(Items from a data source)
---*---

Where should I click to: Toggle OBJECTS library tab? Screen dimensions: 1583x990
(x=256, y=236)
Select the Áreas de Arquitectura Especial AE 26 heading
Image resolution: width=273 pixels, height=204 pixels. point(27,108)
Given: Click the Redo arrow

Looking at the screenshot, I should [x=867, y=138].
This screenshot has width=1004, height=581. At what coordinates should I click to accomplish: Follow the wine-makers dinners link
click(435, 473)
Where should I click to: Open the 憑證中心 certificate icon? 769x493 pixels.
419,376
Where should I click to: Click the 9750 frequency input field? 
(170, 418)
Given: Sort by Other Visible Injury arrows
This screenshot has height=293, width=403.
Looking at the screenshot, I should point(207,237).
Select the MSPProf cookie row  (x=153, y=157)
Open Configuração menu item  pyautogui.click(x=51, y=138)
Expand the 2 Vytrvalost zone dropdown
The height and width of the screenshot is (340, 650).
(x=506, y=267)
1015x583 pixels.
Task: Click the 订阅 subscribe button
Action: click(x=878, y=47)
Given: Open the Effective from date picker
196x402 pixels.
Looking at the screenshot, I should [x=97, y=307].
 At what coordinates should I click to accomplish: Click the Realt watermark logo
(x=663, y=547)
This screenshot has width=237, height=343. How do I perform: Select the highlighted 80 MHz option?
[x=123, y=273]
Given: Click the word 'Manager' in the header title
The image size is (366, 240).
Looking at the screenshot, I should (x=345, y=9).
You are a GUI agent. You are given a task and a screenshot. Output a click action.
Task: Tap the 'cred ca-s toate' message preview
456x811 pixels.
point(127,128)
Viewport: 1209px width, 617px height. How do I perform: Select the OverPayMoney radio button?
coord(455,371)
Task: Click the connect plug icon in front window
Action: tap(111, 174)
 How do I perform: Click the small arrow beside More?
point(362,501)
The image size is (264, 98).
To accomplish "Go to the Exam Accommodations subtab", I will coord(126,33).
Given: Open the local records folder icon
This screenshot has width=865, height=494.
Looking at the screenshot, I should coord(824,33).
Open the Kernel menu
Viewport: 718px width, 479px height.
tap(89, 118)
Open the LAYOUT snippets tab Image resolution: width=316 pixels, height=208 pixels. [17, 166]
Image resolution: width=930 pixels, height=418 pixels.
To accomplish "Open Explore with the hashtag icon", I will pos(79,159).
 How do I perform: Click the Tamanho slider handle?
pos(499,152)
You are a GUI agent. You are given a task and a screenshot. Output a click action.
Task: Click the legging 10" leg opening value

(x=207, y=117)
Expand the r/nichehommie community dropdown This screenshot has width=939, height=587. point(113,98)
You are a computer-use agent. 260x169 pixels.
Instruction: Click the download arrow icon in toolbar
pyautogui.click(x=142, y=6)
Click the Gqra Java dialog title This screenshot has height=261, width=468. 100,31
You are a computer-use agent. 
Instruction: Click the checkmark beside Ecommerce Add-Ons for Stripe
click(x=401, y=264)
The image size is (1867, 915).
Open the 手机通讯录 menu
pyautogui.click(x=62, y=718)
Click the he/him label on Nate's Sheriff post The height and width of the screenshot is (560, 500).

---*---

_Aim of the exercise_
When the word "title" occurs in a line above, list that line.

_Finished task_
Given: Click the word 'Manager' in the header title
Click the Gqra Java dialog title This screenshot has height=261, width=468. 100,31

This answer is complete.